◆ **ACTION ITEM**:
Every record shown below should be duplicated exactly.

◆ **THE INPUT**:
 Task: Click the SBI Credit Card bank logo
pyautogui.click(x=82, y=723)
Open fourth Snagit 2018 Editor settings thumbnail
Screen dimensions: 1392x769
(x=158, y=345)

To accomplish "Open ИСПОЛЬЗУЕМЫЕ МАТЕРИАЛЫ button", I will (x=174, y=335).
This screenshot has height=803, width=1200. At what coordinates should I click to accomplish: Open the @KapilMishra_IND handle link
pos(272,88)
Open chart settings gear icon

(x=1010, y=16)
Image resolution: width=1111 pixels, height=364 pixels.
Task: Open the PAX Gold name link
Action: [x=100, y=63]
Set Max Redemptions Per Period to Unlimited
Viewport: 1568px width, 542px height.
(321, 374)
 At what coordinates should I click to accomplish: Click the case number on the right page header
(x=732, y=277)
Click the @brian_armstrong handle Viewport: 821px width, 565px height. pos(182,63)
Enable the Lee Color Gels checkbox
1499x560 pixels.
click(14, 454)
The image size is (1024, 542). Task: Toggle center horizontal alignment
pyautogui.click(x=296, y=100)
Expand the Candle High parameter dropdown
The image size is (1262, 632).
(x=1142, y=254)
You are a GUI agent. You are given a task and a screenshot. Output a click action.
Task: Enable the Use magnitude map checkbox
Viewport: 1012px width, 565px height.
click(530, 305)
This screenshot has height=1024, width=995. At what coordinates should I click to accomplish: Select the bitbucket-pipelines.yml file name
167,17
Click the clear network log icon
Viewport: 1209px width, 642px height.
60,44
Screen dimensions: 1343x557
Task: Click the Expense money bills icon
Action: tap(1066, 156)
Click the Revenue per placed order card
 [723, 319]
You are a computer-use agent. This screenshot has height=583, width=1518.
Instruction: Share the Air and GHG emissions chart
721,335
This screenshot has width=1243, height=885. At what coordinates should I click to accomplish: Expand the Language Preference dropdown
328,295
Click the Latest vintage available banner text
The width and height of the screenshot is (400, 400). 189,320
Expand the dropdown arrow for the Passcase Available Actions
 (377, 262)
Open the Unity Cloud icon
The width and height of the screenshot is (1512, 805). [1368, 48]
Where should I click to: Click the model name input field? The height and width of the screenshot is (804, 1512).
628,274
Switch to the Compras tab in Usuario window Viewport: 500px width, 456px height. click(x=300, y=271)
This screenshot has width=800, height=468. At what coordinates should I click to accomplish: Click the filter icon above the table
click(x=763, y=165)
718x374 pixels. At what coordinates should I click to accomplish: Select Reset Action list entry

◆ **REPLY**:
 Task: Click the SBI Credit Card bank logo
pyautogui.click(x=82, y=723)
Open fourth Snagit 2018 Editor settings thumbnail
Screen dimensions: 1392x769
(x=158, y=345)

To accomplish "Open ИСПОЛЬЗУЕМЫЕ МАТЕРИАЛЫ button", I will (x=174, y=335).
This screenshot has height=803, width=1200. At what coordinates should I click to accomplish: Open the @KapilMishra_IND handle link
pos(272,88)
Open chart settings gear icon

(x=1010, y=16)
Image resolution: width=1111 pixels, height=364 pixels.
Task: Open the PAX Gold name link
Action: [x=100, y=63]
Set Max Redemptions Per Period to Unlimited
Viewport: 1568px width, 542px height.
(321, 374)
 At what coordinates should I click to accomplish: Click the case number on the right page header
(x=732, y=277)
Click the @brian_armstrong handle Viewport: 821px width, 565px height. pos(182,63)
Enable the Lee Color Gels checkbox
1499x560 pixels.
click(14, 454)
The image size is (1024, 542). Task: Toggle center horizontal alignment
pyautogui.click(x=296, y=100)
Expand the Candle High parameter dropdown
The image size is (1262, 632).
(x=1142, y=254)
You are a GUI agent. You are given a task and a screenshot. Output a click action.
Task: Enable the Use magnitude map checkbox
Viewport: 1012px width, 565px height.
click(530, 305)
This screenshot has height=1024, width=995. At what coordinates should I click to accomplish: Select the bitbucket-pipelines.yml file name
167,17
Click the clear network log icon
Viewport: 1209px width, 642px height.
60,44
Screen dimensions: 1343x557
Task: Click the Expense money bills icon
Action: tap(1066, 156)
Click the Revenue per placed order card
 [723, 319]
You are a computer-use agent. This screenshot has height=583, width=1518.
Instruction: Share the Air and GHG emissions chart
721,335
This screenshot has width=1243, height=885. At what coordinates should I click to accomplish: Expand the Language Preference dropdown
328,295
Click the Latest vintage available banner text
The width and height of the screenshot is (400, 400). 189,320
Expand the dropdown arrow for the Passcase Available Actions
 (377, 262)
Open the Unity Cloud icon
The width and height of the screenshot is (1512, 805). [1368, 48]
Where should I click to: Click the model name input field? The height and width of the screenshot is (804, 1512).
628,274
Switch to the Compras tab in Usuario window Viewport: 500px width, 456px height. click(x=300, y=271)
This screenshot has width=800, height=468. At what coordinates should I click to accomplish: Click the filter icon above the table
click(x=763, y=165)
718x374 pixels. At what coordinates should I click to accomplish: Select Reset Action list entry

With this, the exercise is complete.